Sementara itu, perusahaan asuransi menuduh penyedia layanan mengirimkan sejumlah besar klaim melalui IDR untuk mencoba dan mendapatkan penggantian yang lebih tinggi daripada nilai pasar wajar atas layanan mereka.
Survei AFHC juga menemukan bahwa 94% perusahaan asuransi menyerahkan jumlah pembayaran yang memenuhi syarat — metrik penting yang membantu menentukan berapa banyak yang akhirnya diterima penyedia asuransi — pada atau di bawah tarif Medicare.
Para penyedia berargumen bahwa ketergantungan IDR pada QPA, yang merupakan biaya rata-rata dalam jaringan untuk suatu layanan di wilayah geografis tertentu, cenderung memihak pada perusahaan asuransi, karena perusahaan asuransilah yang menetapkan tarif.
Seberapa besar pengaruh QPA dalam proses penyelesaian perselisihan telah menjadi pusat berbagai tuntutan hukum terhadap pemerintah.
Akibat gugatan hukum tersebut, regulator harus menghentikan dan memulai kembali proses penyelesaian sengketa beberapa kali selama dua tahun terakhir. Hal itu menyebabkan penumpukan klaim, yang menambah tekanan pada sistem IDR. Regulator mengatakan mereka menghadapi semakin banyaknya sengketa, setelah menerima lebih banyak permintaan arbitrase daripada yang diantisipasi.
Menurut AFHC, tindakan perusahaan asuransi memaksa penyedia asuransi untuk melakukan pembayaran premi. Namun, analisis tahunan kedua kelompok tersebut tentang No Surprises juga menemukan bahwa beberapa tindakan perusahaan asuransi menurun dibandingkan dengan tahun 2022, terutama terkait ancaman pemutusan hubungan kerja.
Pada tahun 2022, 100% penyedia mengatakan perusahaan asuransi mengancam akan mengakhiri kontrak mereka.
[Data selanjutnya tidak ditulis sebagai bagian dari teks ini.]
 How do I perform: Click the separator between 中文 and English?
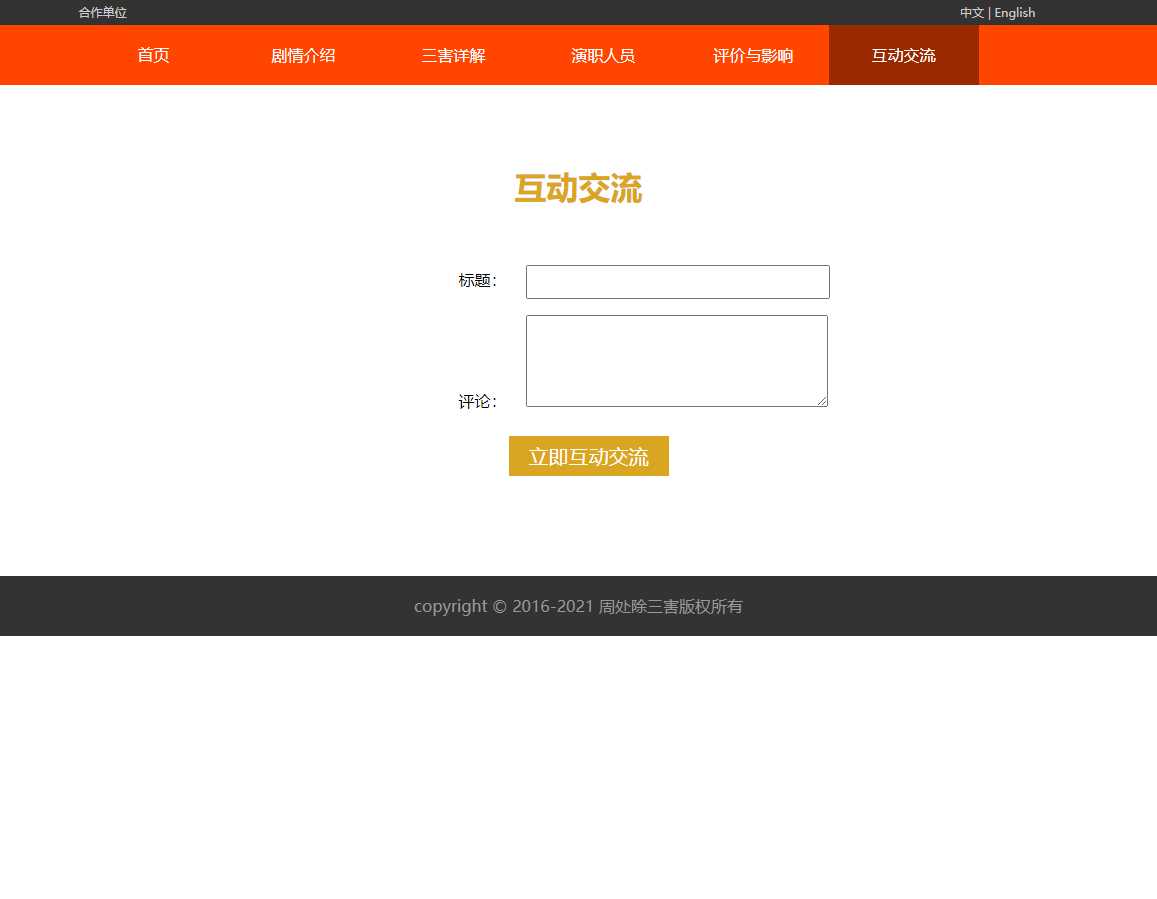[989, 13]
Angka tersebut turun menjadi 53% tahun lalu, menurut temuan AFHC.
Kelompok tersebut mengaitkan penurunan tersebut dengan berkurangnya kontrak yang menguntungkan penyedia layanan yang bertahan dari pemangkasan pada tahun 2022. Negosiasi kontrak biasanya dilakukan secara tertutup, tetapi semakin banyak perselisihan antara pembayar dan penyedia layanan yang muncul ke publik, sebuah tren yang oleh penyedia layanan dikaitkan dengan perdebatan yang semakin sengit mengenai tarif yang wajar.
“Perusahaan asuransi telah menyebabkan begitu banyak kerusakan pada kontrak dan penggantian biaya dalam jaringan pada tahun 2022 sehingga tidak banyak hubungan dan tarif yang dapat mereka ganggu pada tahun 2023,” kata juru bicara kelompok tersebut. “Pemutusan kontrak hanyalah satu bagian dari cerita.”